__Exercise objective__.
Rewrite the rows from the line containing "first message bubble" through the end of the rows, replacing "Tick" with "Check" and leaving everything else unchanged.

====== Data supplied ======

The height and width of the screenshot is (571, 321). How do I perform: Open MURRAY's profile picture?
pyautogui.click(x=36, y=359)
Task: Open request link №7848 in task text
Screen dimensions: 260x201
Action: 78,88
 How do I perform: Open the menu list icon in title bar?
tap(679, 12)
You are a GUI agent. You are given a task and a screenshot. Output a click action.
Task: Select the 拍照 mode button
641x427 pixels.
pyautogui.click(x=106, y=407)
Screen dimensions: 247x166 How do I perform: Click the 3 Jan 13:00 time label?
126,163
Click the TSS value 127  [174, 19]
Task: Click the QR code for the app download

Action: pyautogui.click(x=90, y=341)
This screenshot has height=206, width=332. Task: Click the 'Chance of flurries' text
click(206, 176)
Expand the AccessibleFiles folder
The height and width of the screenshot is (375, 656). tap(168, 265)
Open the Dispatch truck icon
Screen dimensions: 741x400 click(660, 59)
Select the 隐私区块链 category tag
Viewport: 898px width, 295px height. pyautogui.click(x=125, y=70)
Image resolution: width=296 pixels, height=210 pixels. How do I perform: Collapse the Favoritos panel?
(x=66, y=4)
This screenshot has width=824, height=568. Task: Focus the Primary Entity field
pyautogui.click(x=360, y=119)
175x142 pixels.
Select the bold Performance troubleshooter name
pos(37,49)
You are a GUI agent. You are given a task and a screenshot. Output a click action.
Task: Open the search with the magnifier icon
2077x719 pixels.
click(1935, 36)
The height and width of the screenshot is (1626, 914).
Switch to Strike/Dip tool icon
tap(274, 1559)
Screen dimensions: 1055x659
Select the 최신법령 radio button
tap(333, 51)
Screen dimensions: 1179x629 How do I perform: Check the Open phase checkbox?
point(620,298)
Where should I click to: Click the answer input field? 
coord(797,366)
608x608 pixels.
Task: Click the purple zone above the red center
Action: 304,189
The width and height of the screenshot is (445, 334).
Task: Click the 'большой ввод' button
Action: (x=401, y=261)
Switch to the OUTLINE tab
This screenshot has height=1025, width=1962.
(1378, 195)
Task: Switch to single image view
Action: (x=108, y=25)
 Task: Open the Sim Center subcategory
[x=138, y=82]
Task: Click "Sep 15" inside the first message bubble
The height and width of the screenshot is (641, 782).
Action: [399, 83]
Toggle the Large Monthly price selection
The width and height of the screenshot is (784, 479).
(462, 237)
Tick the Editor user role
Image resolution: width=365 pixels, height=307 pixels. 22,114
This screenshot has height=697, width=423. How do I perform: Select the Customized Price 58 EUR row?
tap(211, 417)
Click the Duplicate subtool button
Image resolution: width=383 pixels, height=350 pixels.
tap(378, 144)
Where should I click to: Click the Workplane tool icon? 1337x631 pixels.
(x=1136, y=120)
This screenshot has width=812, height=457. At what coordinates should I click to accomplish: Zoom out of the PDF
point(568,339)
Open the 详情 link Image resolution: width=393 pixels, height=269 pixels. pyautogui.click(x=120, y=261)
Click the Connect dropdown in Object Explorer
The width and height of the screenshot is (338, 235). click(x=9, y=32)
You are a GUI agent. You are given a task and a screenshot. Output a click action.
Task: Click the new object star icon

======

__Answer to this exercise__.
Task: Click "Sep 15" inside the first message bubble
The height and width of the screenshot is (641, 782).
Action: [399, 83]
Toggle the Large Monthly price selection
The width and height of the screenshot is (784, 479).
(462, 237)
Check the Editor user role
Image resolution: width=365 pixels, height=307 pixels. 22,114
This screenshot has height=697, width=423. How do I perform: Select the Customized Price 58 EUR row?
tap(211, 417)
Click the Duplicate subtool button
Image resolution: width=383 pixels, height=350 pixels.
tap(378, 144)
Where should I click to: Click the Workplane tool icon? 1337x631 pixels.
(x=1136, y=120)
This screenshot has width=812, height=457. At what coordinates should I click to accomplish: Zoom out of the PDF
point(568,339)
Open the 详情 link Image resolution: width=393 pixels, height=269 pixels. pyautogui.click(x=120, y=261)
Click the Connect dropdown in Object Explorer
The width and height of the screenshot is (338, 235). click(x=9, y=32)
You are a GUI agent. You are given a task and a screenshot. Output a click action.
Task: Click the new object star icon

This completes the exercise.